→ **YOUR INSTRUCTIONS**
All of the data should be output character for character, except the pictures.
*** Block opens ***
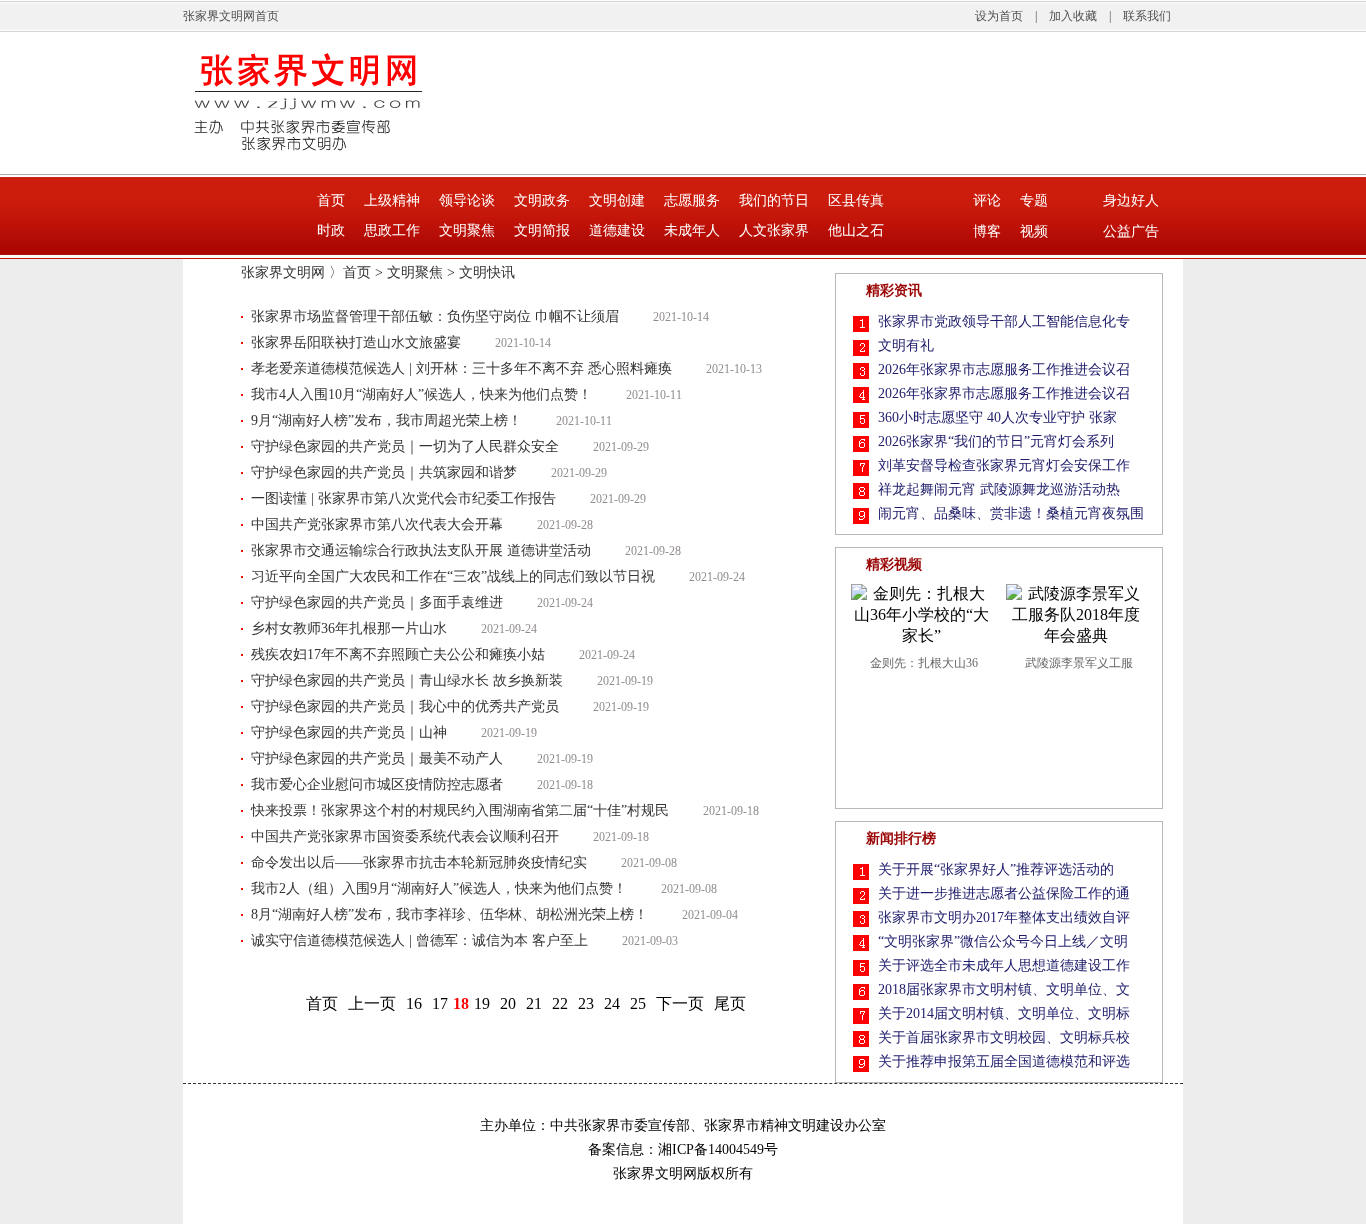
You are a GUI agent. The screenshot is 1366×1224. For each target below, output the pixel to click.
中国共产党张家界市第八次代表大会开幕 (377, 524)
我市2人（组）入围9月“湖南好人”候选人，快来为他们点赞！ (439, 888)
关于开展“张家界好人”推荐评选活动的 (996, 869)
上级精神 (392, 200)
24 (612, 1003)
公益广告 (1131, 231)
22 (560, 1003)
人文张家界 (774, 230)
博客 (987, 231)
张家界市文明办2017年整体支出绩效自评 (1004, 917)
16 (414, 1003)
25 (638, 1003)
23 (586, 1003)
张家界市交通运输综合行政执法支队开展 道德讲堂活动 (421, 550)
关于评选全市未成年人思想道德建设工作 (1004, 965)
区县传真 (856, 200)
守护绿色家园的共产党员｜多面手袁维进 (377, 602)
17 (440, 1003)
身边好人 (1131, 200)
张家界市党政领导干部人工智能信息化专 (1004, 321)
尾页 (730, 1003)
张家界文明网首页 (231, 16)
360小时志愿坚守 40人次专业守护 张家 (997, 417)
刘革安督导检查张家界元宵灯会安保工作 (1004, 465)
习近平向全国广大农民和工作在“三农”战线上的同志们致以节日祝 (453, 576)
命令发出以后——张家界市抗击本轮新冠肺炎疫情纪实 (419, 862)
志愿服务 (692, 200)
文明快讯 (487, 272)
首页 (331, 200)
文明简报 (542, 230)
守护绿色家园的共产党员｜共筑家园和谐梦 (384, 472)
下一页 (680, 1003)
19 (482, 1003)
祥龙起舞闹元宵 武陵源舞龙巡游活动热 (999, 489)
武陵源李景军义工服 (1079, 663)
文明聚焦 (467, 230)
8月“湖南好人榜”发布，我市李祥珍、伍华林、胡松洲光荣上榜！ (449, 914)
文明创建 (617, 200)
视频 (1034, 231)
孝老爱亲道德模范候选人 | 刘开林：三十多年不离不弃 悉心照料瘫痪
*** Block closes ***
→ **RESPONSE FOR THIS EXERCISE**
You are a GUI agent. The screenshot is 1366×1224. For each target below, output the pixel to click.
中国共产党张家界市第八次代表大会开幕 (377, 524)
我市2人（组）入围9月“湖南好人”候选人，快来为他们点赞！ (439, 888)
关于开展“张家界好人”推荐评选活动的 (996, 869)
上级精神 (392, 200)
24 (612, 1003)
公益广告 (1131, 231)
22 (560, 1003)
人文张家界 (774, 230)
博客 (987, 231)
张家界市文明办2017年整体支出绩效自评 (1004, 917)
16 (414, 1003)
25 (638, 1003)
23 (586, 1003)
张家界市交通运输综合行政执法支队开展 道德讲堂活动 (421, 550)
关于评选全市未成年人思想道德建设工作 (1004, 965)
区县传真 (856, 200)
守护绿色家园的共产党员｜多面手袁维进 (377, 602)
17 (440, 1003)
身边好人 (1131, 200)
张家界市党政领导干部人工智能信息化专 (1004, 321)
尾页 (730, 1003)
张家界文明网首页 (231, 16)
360小时志愿坚守 40人次专业守护 张家 (997, 417)
刘革安督导检查张家界元宵灯会安保工作 (1004, 465)
习近平向全国广大农民和工作在“三农”战线上的同志们致以节日祝 (453, 576)
命令发出以后——张家界市抗击本轮新冠肺炎疫情纪实 (419, 862)
志愿服务 (692, 200)
文明快讯 (487, 272)
首页 (331, 200)
文明简报 (542, 230)
守护绿色家园的共产党员｜共筑家园和谐梦 (384, 472)
下一页 (680, 1003)
19 (482, 1003)
祥龙起舞闹元宵 武陵源舞龙巡游活动热 (999, 489)
武陵源李景军义工服 (1079, 663)
文明聚焦 (467, 230)
8月“湖南好人榜”发布，我市李祥珍、伍华林、胡松洲光荣上榜！ (449, 914)
文明创建 (617, 200)
视频 (1034, 231)
孝老爱亲道德模范候选人 | 刘开林：三十多年不离不弃 悉心照料瘫痪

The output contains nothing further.